- _Document section_:

I am prepared to demonstrate that we will have, and continue to have, a transparent system. I said this earlier today in the context of a number of changes I have already put in place and others I am planning in the context of the consolidation of the regulations in public notices and a variety of other areas.

I say to Senators to produce from anywhere in Europe today an appeals system or a planning system that is more open, more equitable, or more balanced. When you have done that I will begin to listen more closely.

Is amendment No. 22 being pressed?

I want to briefly respond——

We have had a long debate on this amendment, and I am anxious to finalise it. The Minister has made his position very clear.

He has not responded to the point I made. This amendment is directed specifically towards the appellant complying with the requirements of subsection (1) (d). I am not talking about the substance that may be in the appeal. I am talking about complying with the requirements. The requirements are exceptional. They are that the appellant shall have a full case stated at the same time as he is making the appeal. We are talking about ensuring that the requirements are complied with. It is not to engage in conflict regarding the position of the planning authority or the appellant. They may be quite different.

- _Job 1_:
Answer these questions from the planning appeals debate:
(a) Which amendment number is asked about as possibly being pressed?
(b) Which subsection's requirements does the final speaker say the amendment is directed towards?
(c) What does the final speaker say the appellant must have at the same time as making the appeal?
- _Job 2_:
Pick up the planning appeals debate after its last sentence and carry it forward in the same parliamentary style.
The lines that come after this debate excerpt have no connection to it.

- _Dataset content_:
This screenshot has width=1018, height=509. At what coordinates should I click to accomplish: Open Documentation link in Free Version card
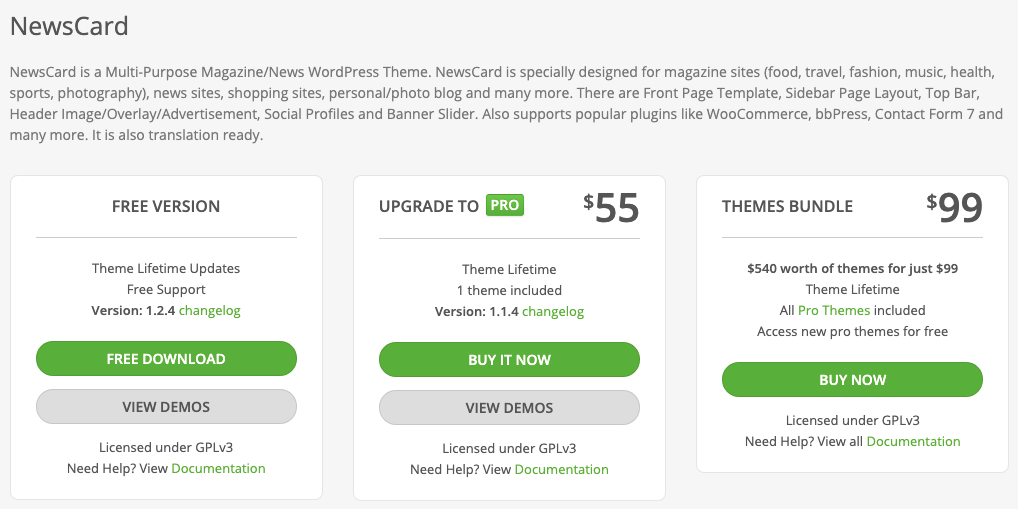[218, 468]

- _Answer 1_:
(a) Amendment No. 22.
(b) Subsection (1) (d).
(c) A full case stated.

- _Answer 2_:
The purpose of my amendment is to ensure that the appellant is in a position to comply with the law. The Minister's reply departed from that. He has gone into what may be the substance of the appeal where a real conflict could arise. I am not trying to raise that matter. I want to go through the technical process and the procedures that have to be followed, and to ensure that section 4 (1) (d) is fully complied with.

Has the Minister any further comment to make?

Not really.

Is the amendment being pressed.

Amendment put and declared lost.

Amendments Nos. 23, 31, 33 and 39 are related and all may be discussed together.

I move amendment No. 23:

In page 7, lines 45 and 46, and in page 8, lines 1 to 4, to delete subsection (3).

This amendment is in the same vein as the last few amendments we have been discussing. It is proposed to delete subsection (3) of section 4, where it states that without prejudice to section 9 an appellant shall not be entitled to elaborate in writing upon or make further submission in writing in relation to the grounds of an appeal. The other amendments relate in a similar fashion to elaborating on an appeal.

We have dwelt on this and I do not want to go through the arguments we made before. This is putting pressure on the appellant to ensure that everything is complied with in the one submission that is made at the initial stage. It is not leaving the way open at all to elaborate any further in writing, whatever about orally, if an oral appeal is allowed. It is restrictive in relation to how an appellant can deal with presenting an appeal. I would be quite happy to see the subject matter of the appeal being stated and the substantial submission all put together at the same time. The way should still be left open for matters that might arise for whatever reason, particularly because of the complex nature of appeals.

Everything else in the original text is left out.